Report each line from the entries in which "screenshot" can be found.

==*==

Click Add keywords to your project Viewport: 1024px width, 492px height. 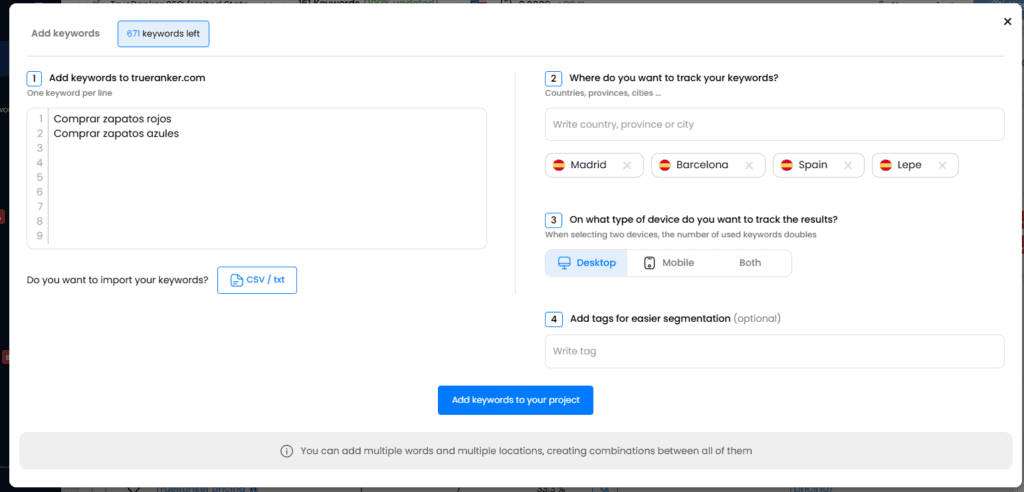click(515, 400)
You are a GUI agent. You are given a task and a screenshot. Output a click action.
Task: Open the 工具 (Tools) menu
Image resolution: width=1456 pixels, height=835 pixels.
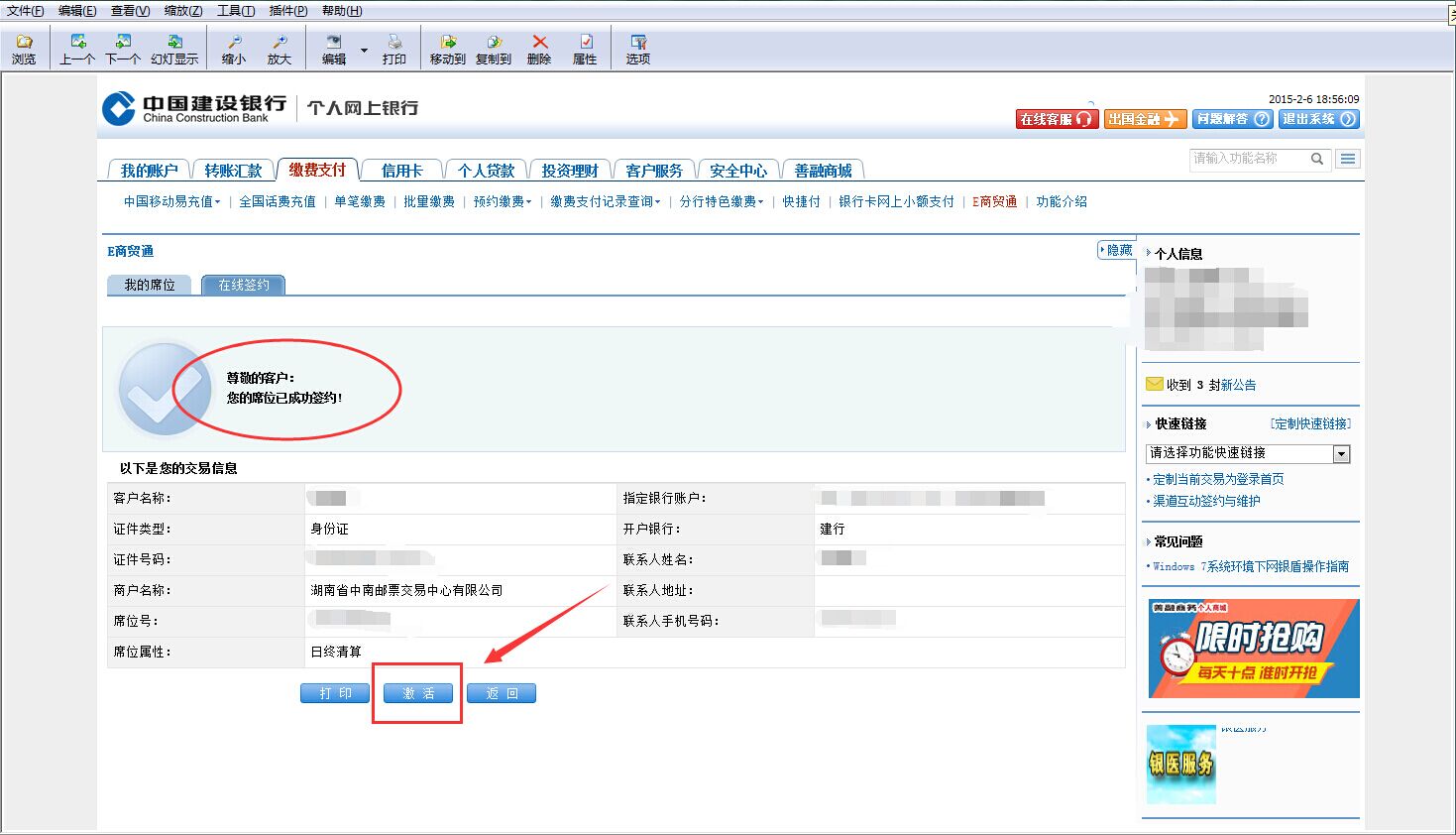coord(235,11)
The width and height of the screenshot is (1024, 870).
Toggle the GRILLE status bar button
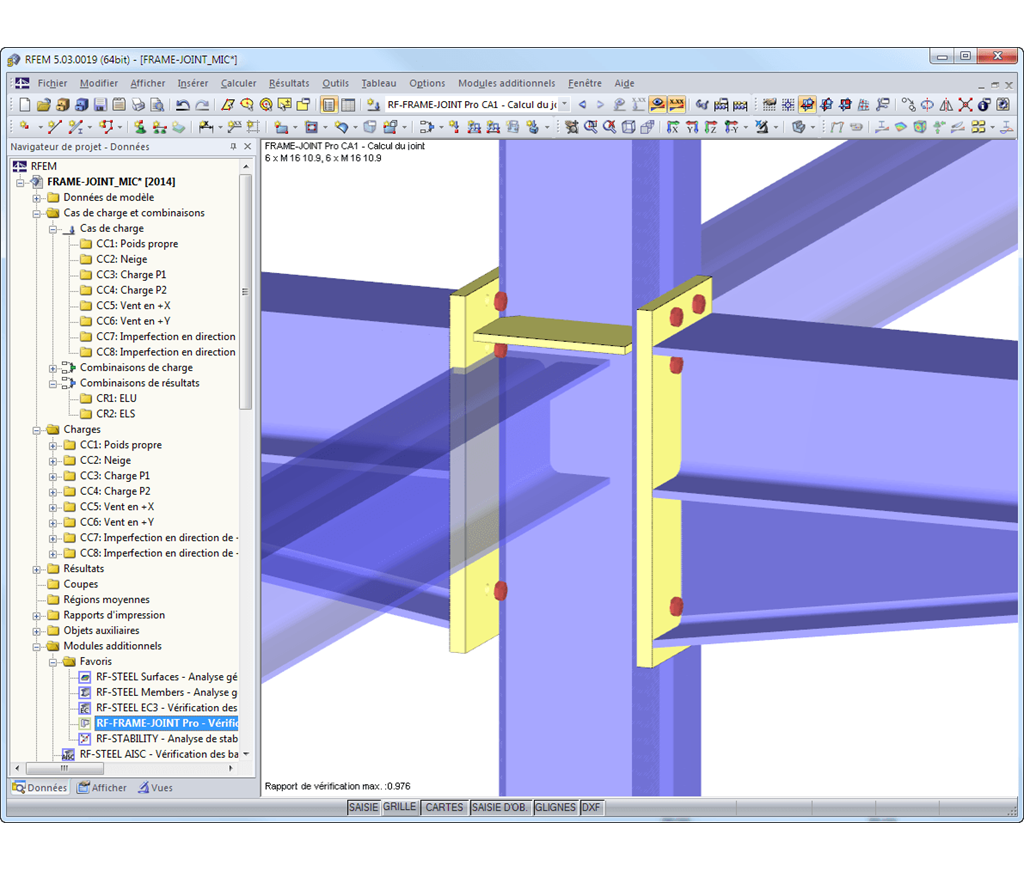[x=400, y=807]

==*==

-- WORKED SOLUTION --
You are a GUI agent. You are given a task and a screenshot. Output a click action.
The width and height of the screenshot is (1024, 870).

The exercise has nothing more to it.